Mig was warned, but she isn’t really scared of the rats, and Roscuro is one of the few people that has shown her courtesy.
“My papa had some cloth much like yours, Mr. Rat,” said Mig. “Red like that. He traded me for it.”
“Ah,” said Roscuro, and he smiled a large, knowing smile. “Ah, did he really? That is a terrible story, a tragic story.”
Reader. if you will pardon me, we must pause for a moment to consider a great and unusual thing, a portentous thing. That great, unusual, portentous thing is this: Roscuro’s voice was pitched perfectly to make its way through the tortuous path of Mig’s broken-down, cauliflower ears. That is to say, dear reader, Miggery Sow heard, perfect and true, every single word the rat Roscuro uttered.
He speaks from a place of pain, and he recognizes hers, too.
“Allow me to introduce myself,” said Roscuro. “I am Chiaroscuro. Friends call me Roscuro. And your name is Miggery Sow. And it is true, is it not, that most people call you simply Mig?”
“Ain’t that the thing?” shouted Mig. “A rat who knows my name!”
Hardly anyone ever calls Mig by her name, especially those who believe her incompetent.
“Miss Miggery, there is no need to shout. None at all. As you can hear me, so I can hear you.

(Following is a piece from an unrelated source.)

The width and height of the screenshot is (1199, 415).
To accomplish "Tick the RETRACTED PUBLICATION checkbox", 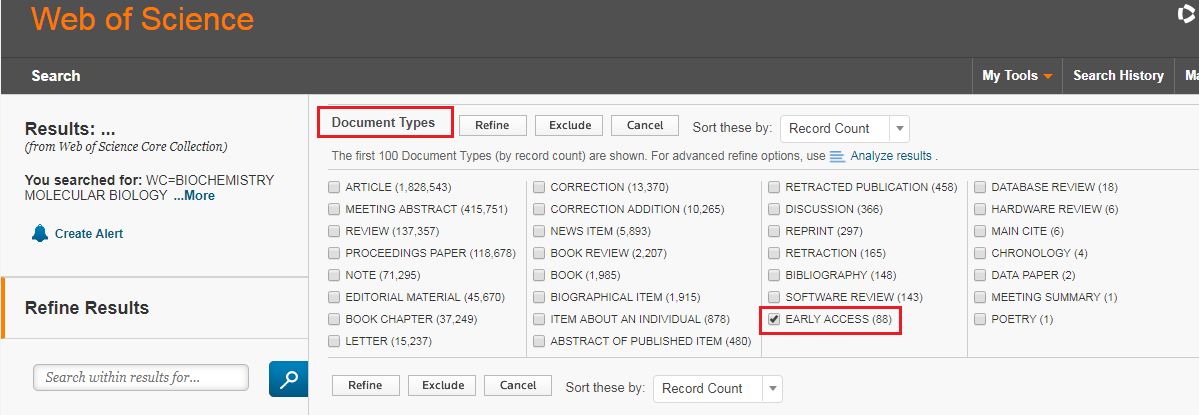I will click(x=774, y=187).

We two are perfectly suited, each to the other.” Roscuro smiled again, displaying a mouthful of sharp yellow teeth. “‘Aspirations’, my dear, are those things that would make a serving girl wish to be a princess.”
“Gor,” agreed Mig, “a princess is exactly what I want to be.”
“There is, my dear, a way to make that happen. I believe that there is a way to make that dream come true.”
“You mean that I could be the Princess Pea?”
“Yes, Your Highness,” said Roscuro. And he swept the spoon off his head and bowed deeply at the waist. “Yes, your most royal Princess Pea.”
He’s the first person in her life that’s ever encouraged her hopes and dreams, so of course she doesn’t realize it’s too good to be true.
Mig held the tray with the one small candle burning bright, and she listened as the rat went on, speaking directly to the wish in her heart. So passionately did Roscuro speak and so intently did the serving girl listen that neither noticed as the napkin on the tray moved.
Nor did they hear the small mouselike noises of disbelief and outrage that issued from the napkin as Roscuro went on unfolding, step by step, his diabolical plan to bring the princess to the darkness.